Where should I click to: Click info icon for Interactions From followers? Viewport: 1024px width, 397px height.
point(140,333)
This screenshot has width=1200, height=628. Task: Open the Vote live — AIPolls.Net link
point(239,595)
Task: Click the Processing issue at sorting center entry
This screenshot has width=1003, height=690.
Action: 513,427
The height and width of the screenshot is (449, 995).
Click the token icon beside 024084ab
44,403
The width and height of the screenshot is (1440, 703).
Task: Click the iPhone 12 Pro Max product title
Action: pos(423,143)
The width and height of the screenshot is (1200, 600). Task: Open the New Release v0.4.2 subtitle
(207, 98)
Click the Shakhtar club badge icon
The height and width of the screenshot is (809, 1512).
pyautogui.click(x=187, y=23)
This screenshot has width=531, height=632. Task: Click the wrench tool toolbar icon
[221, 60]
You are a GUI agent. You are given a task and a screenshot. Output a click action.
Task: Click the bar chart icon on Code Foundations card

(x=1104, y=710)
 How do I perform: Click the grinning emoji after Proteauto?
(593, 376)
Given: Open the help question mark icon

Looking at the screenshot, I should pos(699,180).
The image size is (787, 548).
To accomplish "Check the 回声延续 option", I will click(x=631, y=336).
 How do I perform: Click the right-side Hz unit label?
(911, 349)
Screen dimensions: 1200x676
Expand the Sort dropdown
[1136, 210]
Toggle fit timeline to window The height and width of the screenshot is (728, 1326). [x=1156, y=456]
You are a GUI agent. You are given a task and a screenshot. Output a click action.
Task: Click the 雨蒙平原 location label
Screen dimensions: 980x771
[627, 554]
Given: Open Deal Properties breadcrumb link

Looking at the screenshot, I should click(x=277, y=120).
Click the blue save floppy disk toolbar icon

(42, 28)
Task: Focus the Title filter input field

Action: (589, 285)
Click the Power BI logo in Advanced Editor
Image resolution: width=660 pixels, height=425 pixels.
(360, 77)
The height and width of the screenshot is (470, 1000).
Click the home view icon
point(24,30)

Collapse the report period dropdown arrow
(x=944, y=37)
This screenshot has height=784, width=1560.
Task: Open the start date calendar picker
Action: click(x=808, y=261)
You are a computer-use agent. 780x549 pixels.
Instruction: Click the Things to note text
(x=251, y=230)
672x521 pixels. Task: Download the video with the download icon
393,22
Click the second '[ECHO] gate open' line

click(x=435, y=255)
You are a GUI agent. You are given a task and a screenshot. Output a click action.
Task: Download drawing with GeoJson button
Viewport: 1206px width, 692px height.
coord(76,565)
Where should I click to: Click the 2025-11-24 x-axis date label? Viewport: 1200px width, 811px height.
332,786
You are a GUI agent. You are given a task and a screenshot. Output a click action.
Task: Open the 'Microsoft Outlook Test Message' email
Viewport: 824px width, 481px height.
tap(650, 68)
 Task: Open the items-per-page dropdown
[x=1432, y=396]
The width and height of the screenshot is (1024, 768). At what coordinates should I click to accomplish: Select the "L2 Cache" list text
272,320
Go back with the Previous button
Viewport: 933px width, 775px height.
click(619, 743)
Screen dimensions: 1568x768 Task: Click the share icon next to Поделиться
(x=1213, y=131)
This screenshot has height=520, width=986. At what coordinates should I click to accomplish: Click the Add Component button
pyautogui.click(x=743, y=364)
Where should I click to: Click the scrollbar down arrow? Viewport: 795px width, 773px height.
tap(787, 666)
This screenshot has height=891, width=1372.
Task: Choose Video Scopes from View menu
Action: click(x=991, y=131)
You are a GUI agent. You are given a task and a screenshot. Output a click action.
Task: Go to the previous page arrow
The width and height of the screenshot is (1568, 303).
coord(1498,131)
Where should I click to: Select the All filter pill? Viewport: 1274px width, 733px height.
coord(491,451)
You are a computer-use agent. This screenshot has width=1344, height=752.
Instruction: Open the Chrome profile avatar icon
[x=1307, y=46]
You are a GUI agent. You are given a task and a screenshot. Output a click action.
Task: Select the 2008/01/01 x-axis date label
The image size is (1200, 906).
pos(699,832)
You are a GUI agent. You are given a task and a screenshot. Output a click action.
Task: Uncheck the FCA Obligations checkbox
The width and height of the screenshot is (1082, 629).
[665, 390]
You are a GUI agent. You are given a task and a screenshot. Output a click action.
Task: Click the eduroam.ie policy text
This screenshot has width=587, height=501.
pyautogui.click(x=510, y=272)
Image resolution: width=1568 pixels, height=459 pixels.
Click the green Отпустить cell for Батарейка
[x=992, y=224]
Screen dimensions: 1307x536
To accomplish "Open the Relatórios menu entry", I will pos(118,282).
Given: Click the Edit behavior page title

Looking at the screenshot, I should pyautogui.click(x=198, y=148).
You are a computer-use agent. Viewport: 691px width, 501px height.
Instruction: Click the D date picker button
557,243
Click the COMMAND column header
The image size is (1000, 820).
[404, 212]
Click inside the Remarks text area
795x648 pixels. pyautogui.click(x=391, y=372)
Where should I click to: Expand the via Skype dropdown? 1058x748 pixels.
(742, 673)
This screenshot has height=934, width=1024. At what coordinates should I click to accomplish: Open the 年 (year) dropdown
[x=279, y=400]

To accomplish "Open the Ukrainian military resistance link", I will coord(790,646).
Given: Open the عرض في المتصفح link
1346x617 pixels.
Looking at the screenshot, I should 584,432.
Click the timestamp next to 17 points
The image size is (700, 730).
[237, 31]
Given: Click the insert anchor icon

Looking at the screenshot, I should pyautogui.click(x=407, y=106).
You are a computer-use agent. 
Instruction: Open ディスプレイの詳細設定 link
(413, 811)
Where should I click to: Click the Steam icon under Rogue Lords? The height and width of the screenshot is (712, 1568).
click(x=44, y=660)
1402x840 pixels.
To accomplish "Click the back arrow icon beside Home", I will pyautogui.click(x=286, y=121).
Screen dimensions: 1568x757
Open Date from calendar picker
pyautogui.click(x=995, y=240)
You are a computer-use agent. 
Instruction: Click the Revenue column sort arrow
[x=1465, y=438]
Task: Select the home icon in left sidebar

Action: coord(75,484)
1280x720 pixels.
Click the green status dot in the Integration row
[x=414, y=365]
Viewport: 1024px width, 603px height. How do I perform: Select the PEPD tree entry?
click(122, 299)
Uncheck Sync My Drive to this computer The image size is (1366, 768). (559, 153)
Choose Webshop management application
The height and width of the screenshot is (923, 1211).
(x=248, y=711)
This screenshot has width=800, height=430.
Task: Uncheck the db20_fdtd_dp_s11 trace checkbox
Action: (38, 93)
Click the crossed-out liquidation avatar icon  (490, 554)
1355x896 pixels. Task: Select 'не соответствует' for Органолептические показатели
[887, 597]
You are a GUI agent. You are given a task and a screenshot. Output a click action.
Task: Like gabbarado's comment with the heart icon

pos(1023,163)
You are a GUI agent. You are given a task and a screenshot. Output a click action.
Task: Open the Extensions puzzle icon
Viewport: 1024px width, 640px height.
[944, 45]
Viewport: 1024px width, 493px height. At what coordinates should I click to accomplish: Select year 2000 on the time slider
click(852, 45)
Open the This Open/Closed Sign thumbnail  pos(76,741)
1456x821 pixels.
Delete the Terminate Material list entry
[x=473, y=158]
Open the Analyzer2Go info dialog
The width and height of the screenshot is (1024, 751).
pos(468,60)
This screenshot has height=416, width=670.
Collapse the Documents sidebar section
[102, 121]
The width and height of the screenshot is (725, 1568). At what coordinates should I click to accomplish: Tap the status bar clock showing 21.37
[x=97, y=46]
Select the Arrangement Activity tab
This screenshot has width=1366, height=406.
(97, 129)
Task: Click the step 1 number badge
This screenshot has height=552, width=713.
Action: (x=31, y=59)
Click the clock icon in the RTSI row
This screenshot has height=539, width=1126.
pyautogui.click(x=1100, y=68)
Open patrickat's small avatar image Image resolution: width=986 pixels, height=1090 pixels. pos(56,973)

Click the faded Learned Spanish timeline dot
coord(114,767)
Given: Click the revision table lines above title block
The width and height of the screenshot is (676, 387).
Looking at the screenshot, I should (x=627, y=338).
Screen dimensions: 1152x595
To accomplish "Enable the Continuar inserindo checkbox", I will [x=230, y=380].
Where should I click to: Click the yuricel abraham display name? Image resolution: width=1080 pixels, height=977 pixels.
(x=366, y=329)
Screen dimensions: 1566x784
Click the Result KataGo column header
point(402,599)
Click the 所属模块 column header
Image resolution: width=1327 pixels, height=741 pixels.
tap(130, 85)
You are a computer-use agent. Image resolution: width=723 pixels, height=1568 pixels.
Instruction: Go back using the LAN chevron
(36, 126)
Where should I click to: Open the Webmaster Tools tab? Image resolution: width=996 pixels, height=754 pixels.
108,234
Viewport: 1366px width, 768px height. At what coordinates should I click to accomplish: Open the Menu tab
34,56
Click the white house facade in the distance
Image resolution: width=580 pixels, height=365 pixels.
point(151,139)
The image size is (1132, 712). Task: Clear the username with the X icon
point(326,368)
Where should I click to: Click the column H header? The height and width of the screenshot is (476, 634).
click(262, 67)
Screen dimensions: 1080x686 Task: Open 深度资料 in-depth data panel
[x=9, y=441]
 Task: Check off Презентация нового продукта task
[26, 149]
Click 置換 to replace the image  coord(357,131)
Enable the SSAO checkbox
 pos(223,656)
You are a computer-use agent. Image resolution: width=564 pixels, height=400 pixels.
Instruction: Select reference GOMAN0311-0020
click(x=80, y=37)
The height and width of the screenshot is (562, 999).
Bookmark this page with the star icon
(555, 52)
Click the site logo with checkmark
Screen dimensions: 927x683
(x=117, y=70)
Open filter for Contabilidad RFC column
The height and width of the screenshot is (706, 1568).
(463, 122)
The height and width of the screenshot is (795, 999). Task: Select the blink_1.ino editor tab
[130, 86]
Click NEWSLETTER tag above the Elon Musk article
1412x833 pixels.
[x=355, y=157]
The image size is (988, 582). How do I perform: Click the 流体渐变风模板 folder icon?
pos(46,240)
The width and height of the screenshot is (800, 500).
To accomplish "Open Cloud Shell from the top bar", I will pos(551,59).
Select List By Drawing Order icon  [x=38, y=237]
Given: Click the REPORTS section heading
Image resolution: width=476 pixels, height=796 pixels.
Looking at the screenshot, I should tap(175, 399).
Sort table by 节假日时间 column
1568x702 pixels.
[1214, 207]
──────────────────────────────
Exercise brief:
Above are the records; report each line in them that includes the word "will".

Answer:
To accomplish "Check the 回声延续 option", I will click(x=631, y=336).
To accomplish "Open the Relatórios menu entry", I will pos(118,282).
To accomplish "Open the Ukrainian military resistance link", I will coord(790,646).
To accomplish "Click the back arrow icon beside Home", I will pyautogui.click(x=286, y=121).
To accomplish "Enable the Continuar inserindo checkbox", I will [x=230, y=380].
To accomplish "Open Cloud Shell from the top bar", I will pos(551,59).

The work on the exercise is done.